When the king saw the sword swallower down a sharp, thirty-three-inch sword he, as predicted, was so impressed he asked one of the advisors, “Is there anything harder than that?” The advisor replied that a sword swallower could be greedy; it is much harder for a man to say he will give something away. Knowing he had given something away to the chaplain’s son, the king’s sorrow became a little lighter. Then he asked his other advisor if there was anything harder than this, and he replied, as directed by the Bodhisatta, that saying you will give something away and then actually doing it is even harder. Again, the king took pride in having done this with his queen, and his sorrow became lighter. Then he asked the Bodhisatta, his wisest advisor, if there was anything more difficult than giving something up completely, and he answered that not regretting giving the gift was harder still. And then the king realized his lack of self-control was undignified – if she really loved him, his queen would not have run away. His remaining sorrow rolled away like a drop of water falling off a lotus leaf. Fully recovered, he gave the Bodhisatta great praise and much wealth in thanks.

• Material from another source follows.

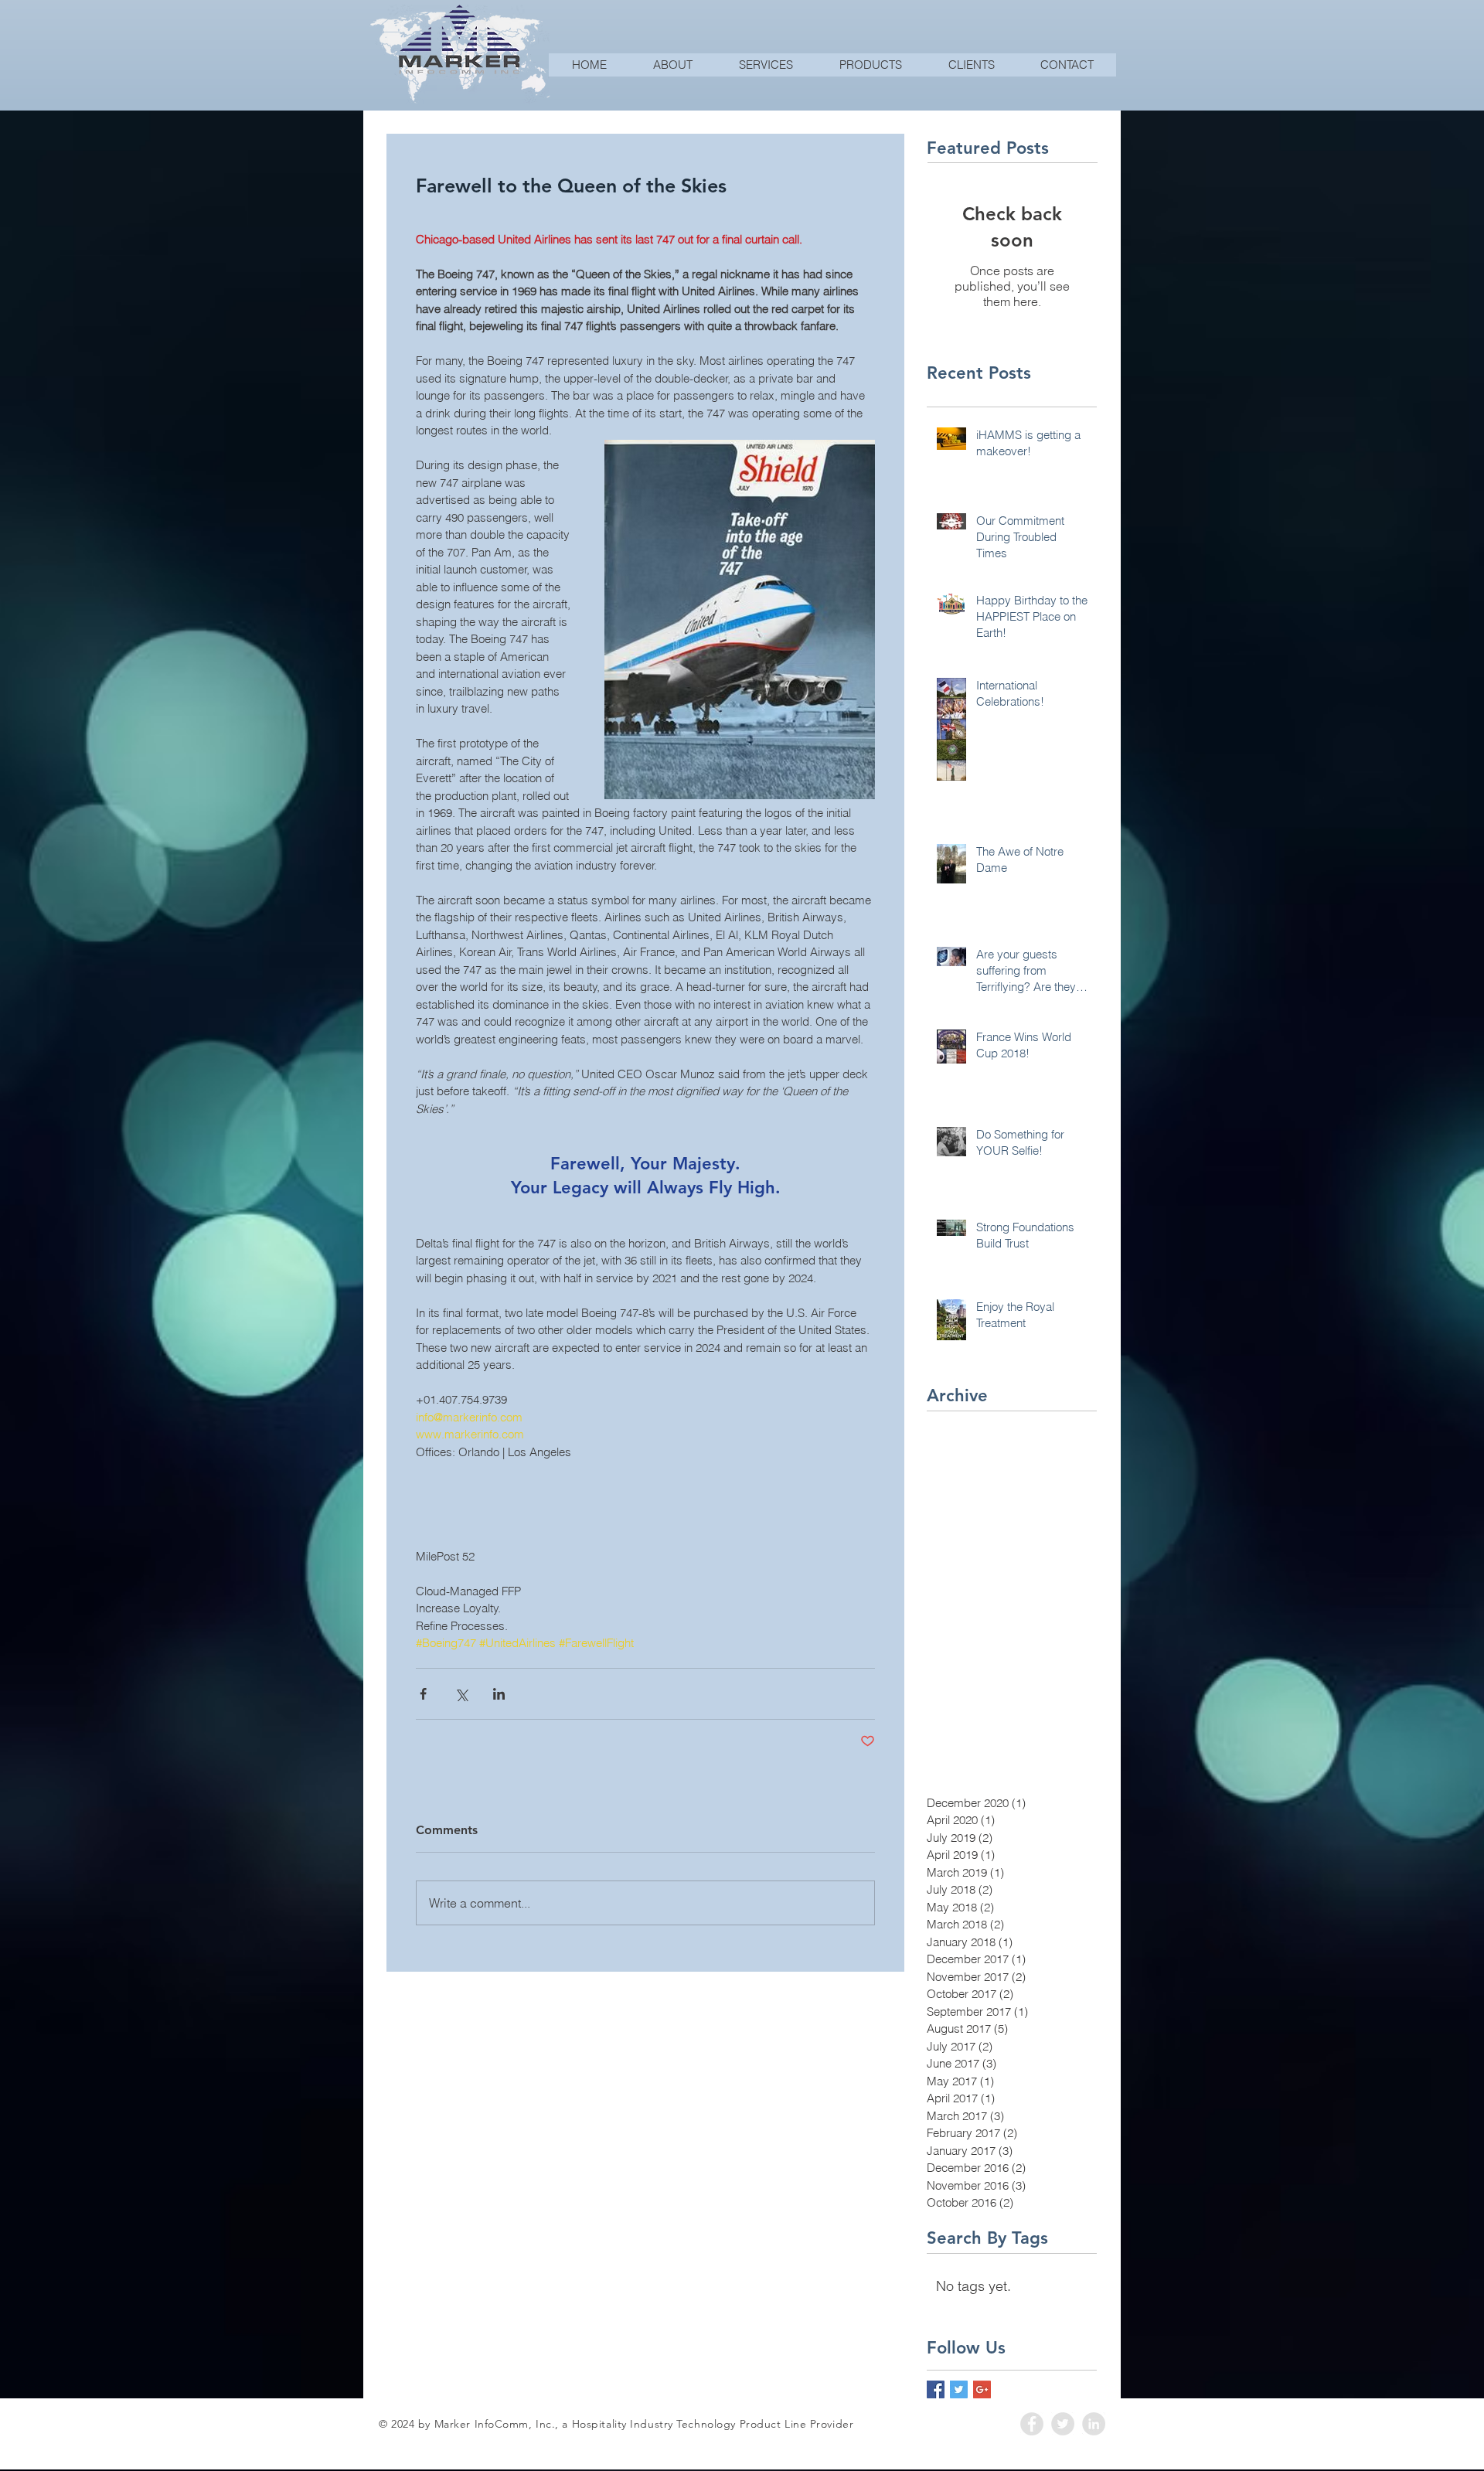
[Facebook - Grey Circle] (1031, 2423)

In the Lifetime of the Buddha
The king and queen were earlier births of one of the Buddha’s disciples and his former wife. This disciple began to miss his former life and was considering leaving the monkhood. The Buddha told the disciple this story so he knew his wife had caused him misery in the past. After talking to the Buddha this disciple gained new understanding and chose to stay.
The other two advisors were earlier births of Sariputta and Moggallana, two of the Buddha’s top disciples.